### Data provided
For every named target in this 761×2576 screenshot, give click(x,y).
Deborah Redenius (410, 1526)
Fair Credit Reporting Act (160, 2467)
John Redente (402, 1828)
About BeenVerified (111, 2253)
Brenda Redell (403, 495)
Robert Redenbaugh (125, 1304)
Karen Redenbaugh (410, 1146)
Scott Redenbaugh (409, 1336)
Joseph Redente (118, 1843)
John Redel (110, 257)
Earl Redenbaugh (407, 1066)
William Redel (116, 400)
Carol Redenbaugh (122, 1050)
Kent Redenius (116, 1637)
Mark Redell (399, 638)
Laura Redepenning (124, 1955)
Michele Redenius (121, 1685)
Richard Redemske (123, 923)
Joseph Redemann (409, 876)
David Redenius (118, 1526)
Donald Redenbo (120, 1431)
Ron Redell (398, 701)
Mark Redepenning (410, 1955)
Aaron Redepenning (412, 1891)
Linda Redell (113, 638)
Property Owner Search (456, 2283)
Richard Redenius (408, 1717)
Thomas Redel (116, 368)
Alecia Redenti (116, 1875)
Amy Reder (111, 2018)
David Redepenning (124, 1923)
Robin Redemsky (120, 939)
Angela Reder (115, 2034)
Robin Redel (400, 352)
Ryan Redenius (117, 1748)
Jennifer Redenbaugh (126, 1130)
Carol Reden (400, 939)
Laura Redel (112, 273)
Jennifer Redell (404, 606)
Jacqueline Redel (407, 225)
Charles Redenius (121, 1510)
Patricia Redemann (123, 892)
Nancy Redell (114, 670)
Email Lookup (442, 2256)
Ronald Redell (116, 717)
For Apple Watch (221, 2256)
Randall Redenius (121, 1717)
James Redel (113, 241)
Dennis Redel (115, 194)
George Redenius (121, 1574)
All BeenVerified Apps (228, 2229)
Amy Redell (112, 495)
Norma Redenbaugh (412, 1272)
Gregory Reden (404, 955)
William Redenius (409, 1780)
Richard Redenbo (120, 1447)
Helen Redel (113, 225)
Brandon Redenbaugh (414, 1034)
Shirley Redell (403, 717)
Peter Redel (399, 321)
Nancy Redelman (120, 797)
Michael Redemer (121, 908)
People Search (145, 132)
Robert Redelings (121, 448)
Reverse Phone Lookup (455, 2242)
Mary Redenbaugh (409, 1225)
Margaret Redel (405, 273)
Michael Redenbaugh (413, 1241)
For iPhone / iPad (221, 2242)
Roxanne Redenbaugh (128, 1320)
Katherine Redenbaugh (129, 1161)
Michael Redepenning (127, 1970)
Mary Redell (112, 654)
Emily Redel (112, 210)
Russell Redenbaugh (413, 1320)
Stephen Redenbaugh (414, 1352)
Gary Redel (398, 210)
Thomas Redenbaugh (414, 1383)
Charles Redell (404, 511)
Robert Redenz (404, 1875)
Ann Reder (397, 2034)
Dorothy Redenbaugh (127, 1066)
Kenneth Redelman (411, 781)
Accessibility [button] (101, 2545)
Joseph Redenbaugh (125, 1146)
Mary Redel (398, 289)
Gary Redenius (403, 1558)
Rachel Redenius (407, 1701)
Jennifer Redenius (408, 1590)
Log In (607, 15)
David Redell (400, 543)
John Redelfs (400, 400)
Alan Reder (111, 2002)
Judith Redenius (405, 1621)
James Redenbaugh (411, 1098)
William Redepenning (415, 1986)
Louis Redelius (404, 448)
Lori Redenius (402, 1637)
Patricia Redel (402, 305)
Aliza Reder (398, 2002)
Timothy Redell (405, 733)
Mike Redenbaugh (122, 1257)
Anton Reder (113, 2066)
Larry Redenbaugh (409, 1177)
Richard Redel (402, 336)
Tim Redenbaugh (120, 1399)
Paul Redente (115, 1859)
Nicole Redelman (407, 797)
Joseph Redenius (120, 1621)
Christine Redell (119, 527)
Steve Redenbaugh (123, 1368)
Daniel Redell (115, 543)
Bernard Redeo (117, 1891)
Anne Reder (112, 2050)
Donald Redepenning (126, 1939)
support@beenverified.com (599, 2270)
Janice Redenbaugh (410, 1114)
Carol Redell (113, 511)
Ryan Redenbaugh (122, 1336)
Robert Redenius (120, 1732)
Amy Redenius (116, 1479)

### Action item
Once you reach the line that contains "Bernard Redeo (117, 1891)", print it and every line after it exactly as written, stopping at the last line of the records and adding nothing.

### Worked solution
Bernard Redeo (117, 1891)
Anne Reder (112, 2050)
Donald Redepenning (126, 1939)
support@beenverified.com (599, 2270)
Janice Redenbaugh (410, 1114)
Carol Redell (113, 511)
Ryan Redenbaugh (122, 1336)
Robert Redenius (120, 1732)
Amy Redenius (116, 1479)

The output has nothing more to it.